In Turkmenistan, CPJ condemns restrictions on journalists covering Sunday’s press elections.

New York, February 9, 2007—The Committee to Protect Journalists condemns restrictions on the foreign and domestic journalists covering the Turkmen presidential election on February 11.

While voters will cast their ballots for a president for the first time since 1992 on Sunday, CPJ said the outcome is all but assured. The six presidential contenders, including acting Head of State Gurbanguly Berdymuhammedov, are from the only permitted political party.
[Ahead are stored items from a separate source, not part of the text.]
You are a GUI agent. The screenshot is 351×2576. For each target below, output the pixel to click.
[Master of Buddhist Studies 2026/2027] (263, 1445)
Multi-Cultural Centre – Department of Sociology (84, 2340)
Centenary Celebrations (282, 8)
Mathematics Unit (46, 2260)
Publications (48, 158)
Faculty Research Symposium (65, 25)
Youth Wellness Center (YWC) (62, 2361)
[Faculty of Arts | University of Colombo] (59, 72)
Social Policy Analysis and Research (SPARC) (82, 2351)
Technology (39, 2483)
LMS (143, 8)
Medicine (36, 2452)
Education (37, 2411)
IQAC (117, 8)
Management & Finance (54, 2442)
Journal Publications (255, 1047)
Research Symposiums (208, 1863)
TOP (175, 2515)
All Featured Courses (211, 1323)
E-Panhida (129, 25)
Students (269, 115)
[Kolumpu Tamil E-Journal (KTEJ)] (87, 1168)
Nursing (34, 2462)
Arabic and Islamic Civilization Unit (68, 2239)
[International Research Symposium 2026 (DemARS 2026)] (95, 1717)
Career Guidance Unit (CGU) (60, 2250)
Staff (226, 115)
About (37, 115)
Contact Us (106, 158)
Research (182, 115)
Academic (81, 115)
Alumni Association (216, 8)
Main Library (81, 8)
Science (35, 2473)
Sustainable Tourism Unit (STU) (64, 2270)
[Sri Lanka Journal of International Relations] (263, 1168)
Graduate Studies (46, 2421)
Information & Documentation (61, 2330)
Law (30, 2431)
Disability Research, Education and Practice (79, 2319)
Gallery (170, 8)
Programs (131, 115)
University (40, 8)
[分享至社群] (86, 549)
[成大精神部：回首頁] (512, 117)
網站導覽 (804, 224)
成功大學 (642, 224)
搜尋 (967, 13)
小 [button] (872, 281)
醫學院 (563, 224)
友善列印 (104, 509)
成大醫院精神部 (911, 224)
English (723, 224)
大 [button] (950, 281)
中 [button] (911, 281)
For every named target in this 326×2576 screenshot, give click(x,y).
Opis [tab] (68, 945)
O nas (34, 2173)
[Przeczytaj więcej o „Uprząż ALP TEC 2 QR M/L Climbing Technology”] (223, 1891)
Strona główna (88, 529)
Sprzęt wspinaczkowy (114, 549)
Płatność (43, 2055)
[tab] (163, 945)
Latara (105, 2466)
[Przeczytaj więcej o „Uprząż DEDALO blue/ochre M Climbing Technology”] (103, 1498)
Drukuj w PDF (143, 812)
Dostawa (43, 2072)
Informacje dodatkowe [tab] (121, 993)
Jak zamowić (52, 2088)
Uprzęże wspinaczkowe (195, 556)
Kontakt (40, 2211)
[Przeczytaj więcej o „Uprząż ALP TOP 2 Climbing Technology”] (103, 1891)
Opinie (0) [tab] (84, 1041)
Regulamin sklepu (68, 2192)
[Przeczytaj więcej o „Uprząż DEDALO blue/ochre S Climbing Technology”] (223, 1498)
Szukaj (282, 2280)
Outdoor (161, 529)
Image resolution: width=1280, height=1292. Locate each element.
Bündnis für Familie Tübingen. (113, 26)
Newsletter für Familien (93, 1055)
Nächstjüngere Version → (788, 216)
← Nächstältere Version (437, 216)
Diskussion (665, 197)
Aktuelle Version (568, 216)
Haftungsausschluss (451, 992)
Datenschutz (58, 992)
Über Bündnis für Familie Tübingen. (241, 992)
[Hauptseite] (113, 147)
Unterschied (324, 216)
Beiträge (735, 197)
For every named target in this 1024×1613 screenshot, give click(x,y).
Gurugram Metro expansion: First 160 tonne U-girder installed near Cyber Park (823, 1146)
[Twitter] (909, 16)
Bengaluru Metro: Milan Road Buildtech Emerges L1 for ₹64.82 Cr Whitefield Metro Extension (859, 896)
No opposition candidates will be allowed to run, and no international observers will be allowed to monitor the vote.

Radio Free Europe/Radio Liberty, the only international broadcaster that maintains an informal network of correspondents in Turkmenistan, said in a press release today that it will “keep watch on the polling in all key areas of … [Turkmenistan], including the capital Ashgabat, the … eastern city of Mary and Turkmenabad in the north.”

Correspondents and contributors to the Turkmen Service of RFE/RL , along with their families, have endured harassment over the years, solely for their connection to the radio. Harassment has ranged from threats and surveillance of their daily activities, to torture, imprisonment, even murder.

Foreign correspondents have dwindled to only a handful in Turkmenistan , primarily from Russian news outlets, but they keep a low profile because of harassment or denied visas and accreditation. In 2004, the Turkmen Communications Ministry suspended the last foreign radio station broadcasting from Turkmenistan, the Russian Radio Mayak, allegedly because of an outdated transmitter; the next year, security agents expelled one of the few remaining international correspondents, Viktor Panov of the Russian state news agency RIA Novosti, on fabricated charges of espionage.

“They call it an election but the will of the people cannot be discerned when the press is systematically impeded from doing its work,” said CPJ Executive Director Joel Simon .

In the immediate aftermath of Saparmurat Niyazov’s death by heart failure at age 66 on December 21, his named successor, Berdymuhammedov, pledged to continue on the path of the late president. While Berdymuhammedov said publicly that all presidential candidates should receive equal media time for campaigning, he has been the only candidate in the media.

Turkmenistan is one of the world’s most censored societies, according to CPJ research which documented the September death of RFE/RL correspondent Ogulsapar Muradova in an Ashgabat prison. Fifty-eight-year-old Muradova was arrested and held incommunicado for two months before being sentenced to six years in jail on what CPJ found were bogus charges of possessing ammunition in a secret trial without counsel that lasted all but a few minutes. Three weeks later, her family received her dead body. There was no autopsy, no explanation of the cause and time of death, and authorities refused international calls for an independent investigation into her death.